David B. Benson said...

notjonathon --- I copyed your comment, attrituted to you, over on DotEarth where it has been well received.

David B. Benson said...

MT --- I wish you had used a different word than empiricism to describe what I think you are after. The problem is partly that empiricism has long and honorable roots in the stuggle against dogmatism and so on.

Unfortunately, there doesn't appear to be a suitable term AFAIK. So I suggest making up a word, starting from Greek or Latin. There is a long established tradition of doing so within science itself as well as in the philosphy and history of science.

notjonathon said...

David Benson:
Why, thank you. As a lurker for the most part, I actually felt somewhat intimidated commenting right after the erudite bunny and the excellent ice observer Neven.

Andy S said...

How about if I try my hand at summarizing the summary of sea level rise.

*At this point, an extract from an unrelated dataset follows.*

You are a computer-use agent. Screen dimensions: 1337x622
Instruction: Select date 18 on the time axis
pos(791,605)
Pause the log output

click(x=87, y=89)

The ocean is really, really big and you can dump a hell of a lot of extra water in it before it becomes really obvious that things on the shore are going under. When it is obvious, it will be too late to slow down let alone stop it from over filling.

Humanity will collectively share the feeling of flushing the toliet knowing the wad of paper left from your kids should have been pulled out first, and then realizing nothing can be done to prevent the piss and shit from flowing all over the bathroom carpet.

A good friend and collegue of mine once stated he couldn't go to his boss (an elected official) and tell him 1 mm of sea level rise a year was going to result in disaster for Louisiana. Of course now it's over 3 mm a year. Louisiana is already losing tens of thousands of acres of land a year and all of our best science and observations tell us we'll long for these days 50 years out.

Can you imagine the faith in physics the first astronauts needed when told that a tiny miscalculation would hurl them off into space forever? I see no reason to lose our faith and guts in science now.

poi said...

That is not a comment by Andy Revkins, but a comment by "Sere". Your post is not fair to Andy - or did I misunderstand your post?